Supply Chain by the Numbers
   
 

- Feb. 11, 2016 -

   
  Supply Chain by the Numbers for Week of Feb.11, 2016
   
 

Amazon Continues Amazing Rollout of Distribution Space; Surge in Robot Orders in 2015, but Most in Automotive Sector; Rate Environment Pumels Botton Line at Maersk; 2015 a Good Year for Truckload Carriers

   
 
 
 

7.2 Million

That is how many new square feet of distribution space Amazon is expected to add in 2016 in the US alone. That according to Marc Wulfraat, president of MWPVL International, who has become the foremost expert on Amazon’s logistics moves, in a recent column in SCDigest. He estimates "that's a cool $1.2 billion of CapEx, never mind all the other top secret projects underway at the global level." Wulfraat also says that last year Amazon rolled out no less than 43 smaller urban facilities (Prime Now Hubs & Fresh Delivery Stations) in the United States with the goal to enable delivery to your doorstep in 60 minutes or less. It also appears to be going ahead with plans to build an air cargo service, with its hub in the Wilmington, OH airpark that once served as DHL’s (and before that Airborne’s) main operation. "All this to say that if you thought that Amazon was a game changer in 2015, hold onto your hat. The company has built an impenetrable moat that cannot be replicated by any other company," Wulfraat says. Wow.

 
 


 
 
 

31,464

That's how many industrial robots of all kind were ordered by North American companies/operations in 2015, according to new data from the Robotic Industries Association. That was up 14% from the total in 2014, RIA says, and means there are now about 260,000 such robots currently operating in the North America. The 14% growth in units led to a smaller 11% rise in spending on robots, to $1.8 billion, implying the robots are getting cheaper, which they surely are, accelerating the growth. But automotive really drove the increase in 2015, with robot orders increasing 19% year over year.
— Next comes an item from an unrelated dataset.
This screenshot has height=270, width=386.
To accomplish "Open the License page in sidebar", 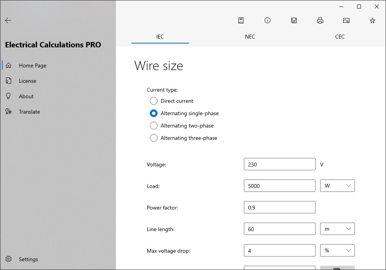I will [x=27, y=81].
Non-automotive robot orders grew a much more modest 5%. That's actually a smaller increase than we would have guessed, given all the robot mania in the press, but make no mistake, the robots are coming.

 
 
 
 
 
12.2%

That was the rise in net income for 2015 across the group of seven large publicly traded truckload carriers we follow in SCDigest's quarterly review of results by different transportation modes, in what all told was a good year for the truckload segment. That was up from the 7.1% rise in profits the same group had seen in 2014.Werner led the charge, with net income up 25.4% year over year, followed by Swift (22.6%) and Marten (19.8%).But things slowed a bit during Q4, which almost all the carriers characterized as "soft" in terms of demand, with profits up a much lower 5.1% for the quarter. That was in large part due to slowing rate growth, with the Cass Linehaul Index, which measures per mile truckload rates before accessorials, up just 1.9%, 1.6% and 1.1% in October, November, and December. That compares with rate gains of more than 5% in each of the first three months of 2015.

 
 
 
 

$165 Million

That's how much the Maersk Lines unit of AP Moller-Maersk lost in Q4, amid a continuing brutal rate environment for container shipping and greatly slowing world trade volumes. Rates for container shipping peaked in 2012, but are down by almost 50% since then, now below the bottom seen in 2009 during the Great Recession and often now below operating costs. "This is the worst we’ve seen in the shipping industry since the 2008 financial crisis," said Jonathan Roach, container shipping analyst at London-based Braemar ACM Shipbroking. Maersk Group CEO Nils Andersen told investors freight rates declined "much faster than expected" during the final weeks of 2015. One issue - almost all the savings from plummeting bunker fuel costs are going to shippers, not the container lines, industry experts say. Maersk had planned for container demand growth in 2015 of 3% to 4%. Instead, it came in at 1%. Last week, Maersk forecast global demand would rise just 1% to 3% in 2016.